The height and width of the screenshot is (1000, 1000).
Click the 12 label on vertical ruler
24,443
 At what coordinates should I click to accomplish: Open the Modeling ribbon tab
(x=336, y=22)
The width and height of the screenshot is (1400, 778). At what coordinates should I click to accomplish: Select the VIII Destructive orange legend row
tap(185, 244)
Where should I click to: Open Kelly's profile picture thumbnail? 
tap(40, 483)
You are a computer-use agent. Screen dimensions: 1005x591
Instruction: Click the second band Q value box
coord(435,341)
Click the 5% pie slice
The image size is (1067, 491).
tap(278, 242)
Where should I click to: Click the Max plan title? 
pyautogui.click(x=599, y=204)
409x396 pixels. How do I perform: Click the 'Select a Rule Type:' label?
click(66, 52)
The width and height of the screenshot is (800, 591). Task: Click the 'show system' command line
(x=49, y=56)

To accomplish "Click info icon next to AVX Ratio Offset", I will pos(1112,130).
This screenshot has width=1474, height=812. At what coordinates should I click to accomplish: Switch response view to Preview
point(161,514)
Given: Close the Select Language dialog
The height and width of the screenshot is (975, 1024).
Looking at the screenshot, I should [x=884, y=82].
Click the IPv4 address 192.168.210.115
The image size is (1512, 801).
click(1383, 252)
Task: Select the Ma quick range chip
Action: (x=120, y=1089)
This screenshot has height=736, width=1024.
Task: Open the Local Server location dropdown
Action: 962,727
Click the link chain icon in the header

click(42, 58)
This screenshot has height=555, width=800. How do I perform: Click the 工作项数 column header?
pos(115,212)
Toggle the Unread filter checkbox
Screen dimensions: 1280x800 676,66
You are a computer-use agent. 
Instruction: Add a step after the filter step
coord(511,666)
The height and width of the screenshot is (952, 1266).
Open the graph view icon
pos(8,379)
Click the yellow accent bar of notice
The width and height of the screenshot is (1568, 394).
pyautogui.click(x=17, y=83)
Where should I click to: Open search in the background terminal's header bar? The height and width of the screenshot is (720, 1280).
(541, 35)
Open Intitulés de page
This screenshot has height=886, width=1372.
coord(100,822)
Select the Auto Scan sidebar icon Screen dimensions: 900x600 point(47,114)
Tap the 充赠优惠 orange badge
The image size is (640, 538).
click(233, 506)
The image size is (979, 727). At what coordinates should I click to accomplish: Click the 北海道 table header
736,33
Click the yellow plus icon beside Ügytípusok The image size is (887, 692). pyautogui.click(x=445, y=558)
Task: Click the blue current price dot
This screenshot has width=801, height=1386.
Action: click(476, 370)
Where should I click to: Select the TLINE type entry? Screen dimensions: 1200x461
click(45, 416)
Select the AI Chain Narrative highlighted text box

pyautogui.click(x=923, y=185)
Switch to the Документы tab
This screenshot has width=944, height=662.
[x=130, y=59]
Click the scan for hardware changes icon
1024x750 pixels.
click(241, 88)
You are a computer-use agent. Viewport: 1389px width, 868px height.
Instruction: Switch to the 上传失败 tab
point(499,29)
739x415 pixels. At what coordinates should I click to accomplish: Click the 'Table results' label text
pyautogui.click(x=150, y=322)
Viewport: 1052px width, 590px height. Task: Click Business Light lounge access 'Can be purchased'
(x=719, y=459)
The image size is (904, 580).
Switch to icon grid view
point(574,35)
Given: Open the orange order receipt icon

※ ※ ※

■ **Stated task**: Copy the whole listing above without changing a single character.

■ **Response to this exercise**:
The height and width of the screenshot is (1000, 1000).
Click the 12 label on vertical ruler
24,443
 At what coordinates should I click to accomplish: Open the Modeling ribbon tab
(x=336, y=22)
The width and height of the screenshot is (1400, 778). At what coordinates should I click to accomplish: Select the VIII Destructive orange legend row
tap(185, 244)
Where should I click to: Open Kelly's profile picture thumbnail? 
tap(40, 483)
You are a computer-use agent. Screen dimensions: 1005x591
Instruction: Click the second band Q value box
coord(435,341)
Click the 5% pie slice
The image size is (1067, 491).
tap(278, 242)
Where should I click to: Click the Max plan title? 
pyautogui.click(x=599, y=204)
409x396 pixels. How do I perform: Click the 'Select a Rule Type:' label?
click(66, 52)
The width and height of the screenshot is (800, 591). Task: Click the 'show system' command line
(x=49, y=56)

To accomplish "Click info icon next to AVX Ratio Offset", I will pos(1112,130).
This screenshot has width=1474, height=812. At what coordinates should I click to accomplish: Switch response view to Preview
point(161,514)
Given: Close the Select Language dialog
The height and width of the screenshot is (975, 1024).
Looking at the screenshot, I should [x=884, y=82].
Click the IPv4 address 192.168.210.115
The image size is (1512, 801).
click(1383, 252)
Task: Select the Ma quick range chip
Action: (x=120, y=1089)
This screenshot has height=736, width=1024.
Task: Open the Local Server location dropdown
Action: 962,727
Click the link chain icon in the header

click(42, 58)
This screenshot has height=555, width=800. How do I perform: Click the 工作项数 column header?
pos(115,212)
Toggle the Unread filter checkbox
Screen dimensions: 1280x800 676,66
You are a computer-use agent. 
Instruction: Add a step after the filter step
coord(511,666)
The height and width of the screenshot is (952, 1266).
Open the graph view icon
pos(8,379)
Click the yellow accent bar of notice
The width and height of the screenshot is (1568, 394).
pyautogui.click(x=17, y=83)
Where should I click to: Open search in the background terminal's header bar? The height and width of the screenshot is (720, 1280).
(541, 35)
Open Intitulés de page
This screenshot has height=886, width=1372.
coord(100,822)
Select the Auto Scan sidebar icon Screen dimensions: 900x600 point(47,114)
Tap the 充赠优惠 orange badge
The image size is (640, 538).
click(233, 506)
The image size is (979, 727). At what coordinates should I click to accomplish: Click the 北海道 table header
736,33
Click the yellow plus icon beside Ügytípusok The image size is (887, 692). pyautogui.click(x=445, y=558)
Task: Click the blue current price dot
This screenshot has width=801, height=1386.
Action: click(476, 370)
Where should I click to: Select the TLINE type entry? Screen dimensions: 1200x461
click(45, 416)
Select the AI Chain Narrative highlighted text box

pyautogui.click(x=923, y=185)
Switch to the Документы tab
This screenshot has width=944, height=662.
[x=130, y=59]
Click the scan for hardware changes icon
1024x750 pixels.
click(241, 88)
You are a computer-use agent. Viewport: 1389px width, 868px height.
Instruction: Switch to the 上传失败 tab
point(499,29)
739x415 pixels. At what coordinates should I click to accomplish: Click the 'Table results' label text
pyautogui.click(x=150, y=322)
Viewport: 1052px width, 590px height. Task: Click Business Light lounge access 'Can be purchased'
(x=719, y=459)
The image size is (904, 580).
Switch to icon grid view
point(574,35)
Given: Open the orange order receipt icon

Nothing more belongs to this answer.